Calon Hakim Agung Terpilih Harus Mampu Tegakkan Hukum Walau Langit Runtuh
Laporan: Ruslan Tambak | Rabu, 27 September 2017, 09:29 WIB

. DPR RI resmi menetapkan lima nama calon anggota Hakim Agung yang diajukan oleh Komisi Yudisial (KY) dalam Rapat Paripurna DPR dipimpin Wakil Ketua DPR Fahri Hamzah di Senayan, Jakarta, Selasa (26/9).
Laporan dibacakan langsung Ketua Komisi III DPR Bambang Soesatyo. Dalam surat Wakil Ketua Mahkamah Agung RI tertanggal 08 Februari 2017, disebutkan bahwa terdapat kekosongan jabatan enam jabatan Hakim Agung di Mahkamah Agung RI dan terdapat dua Hakim Agung di Mahkamah Agung yang akan memasuki masa pensiun. Untuk itu, Komisi Yudisial mengajukan sebanyak lima nama calon Hakim Agung.
Diungkapkan Bambang Soesatyo, kelima nama tersebut telah lolos setelah menjalani serangkaian tahapan Uji Kelayakan dan Kepatutan di Komisi III DPR.
Mereka adalah Gazalba Saleh untuk mengisi Kamar Peradilan Pidana, Muhammad Yunus Wahab untuk mengisi Kamar Peradilan Perdata, Yasardin untuk mengisi Kamar Peradilan Agama, Yodi Martono Wahyunadi untuk mengisi Kamar Peradilan Tata Usaha Negara, dan Hidayat Manao untuk mengisi Kamar Peradilan Militer.
"Proses uji kelayakan terhadap calon hakim agung merupakan rangkaian yang diamanatkan dalam UUD 1945 dan Putusan Mahkamah Konstitusi. Karena itu, DPR juga turut melakukan uji kelayakan sebagai bagian dari prinsip akuntabilitas dan transparansi antara lembaga," ungkap politisi Golkar ini.
Diharapkan calon Hakim Agung Terpilih dapat menjadi Hakim Agung yang mampu meningkatkan citra dan wibawa Mahkamah Agung sebagai lembaga peradilan tertentu.
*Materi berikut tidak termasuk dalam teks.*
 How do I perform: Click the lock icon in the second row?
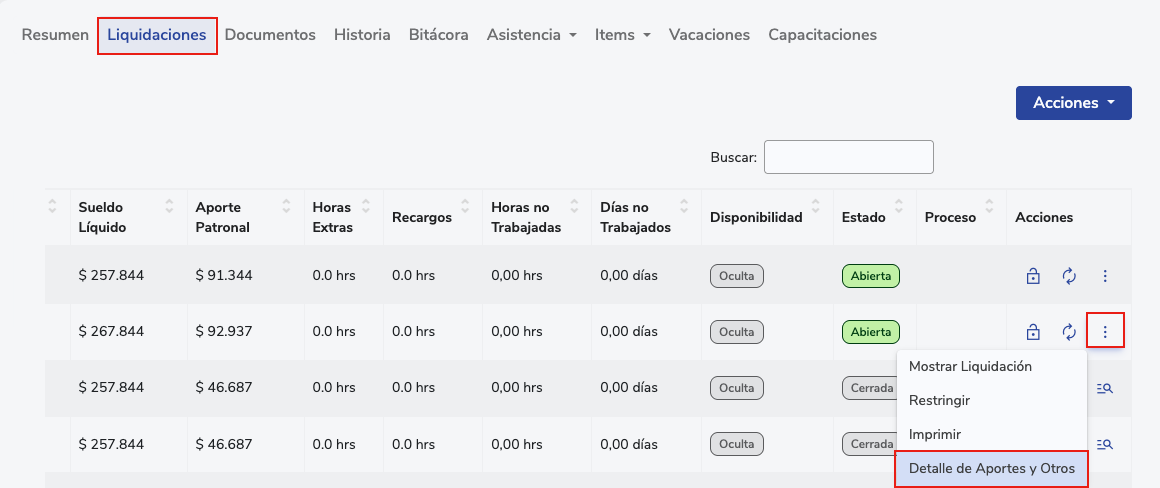pyautogui.click(x=1034, y=332)
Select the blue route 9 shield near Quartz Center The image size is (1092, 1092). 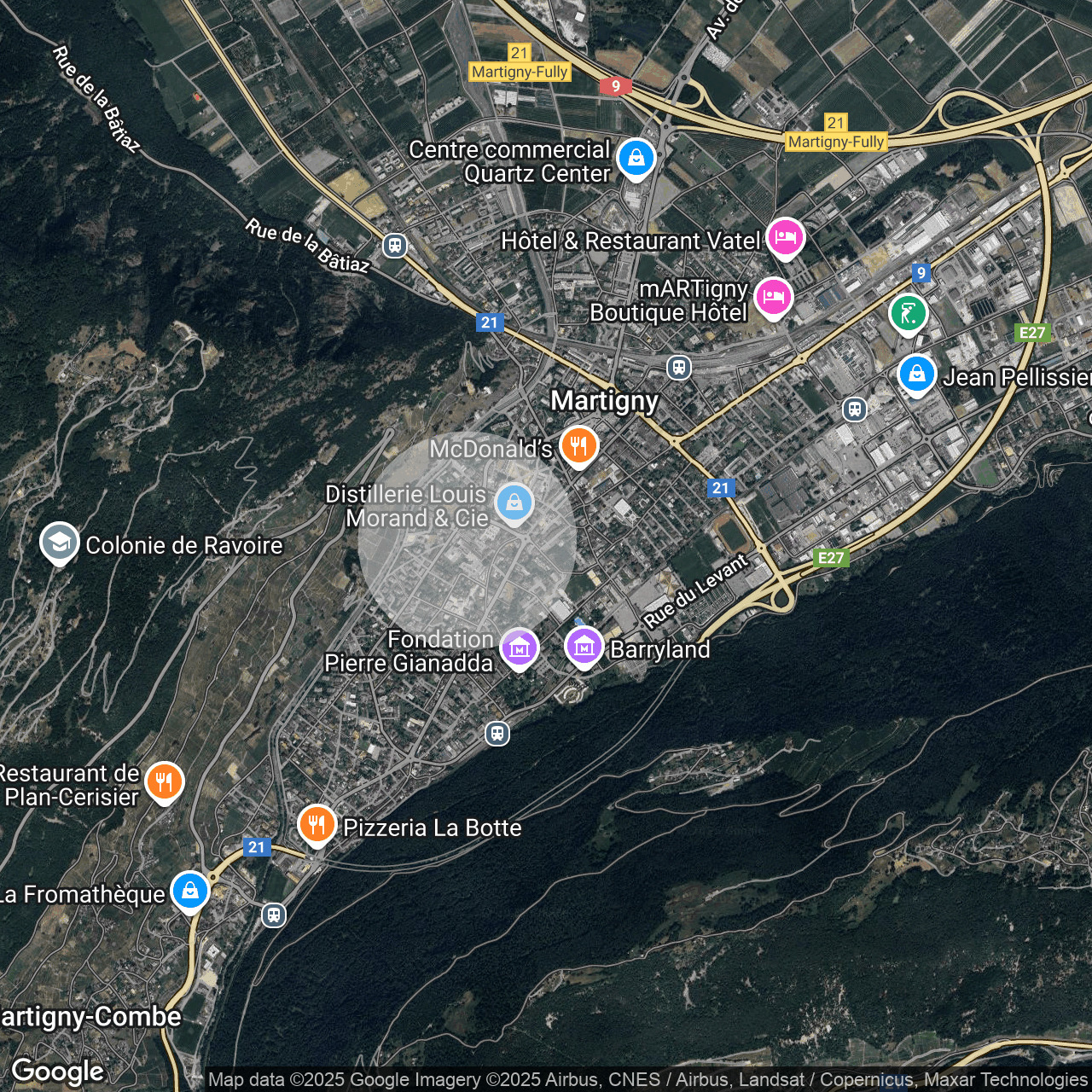[x=616, y=86]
Di akhir sambutannya, Bambang Soesatyo menitipkan pesan kepada calon Hakim Agung terpilih untuk senantiasa menjaga keadilan bagi masyarakat.
"Kami titipkan palu Tuhan kepada yang mulia untuk berpihak kepada hukum dan kebenaran. Sebagai benteng terakhir, di pundak yang mulia rasa keadilan masyarakat dipertaruhkan. Demikian laporan ini kami sampaikan, dan sekali lagi kami ingatkan kepada yang mulia tegakkan hukum walau langit runtuh," harapnya.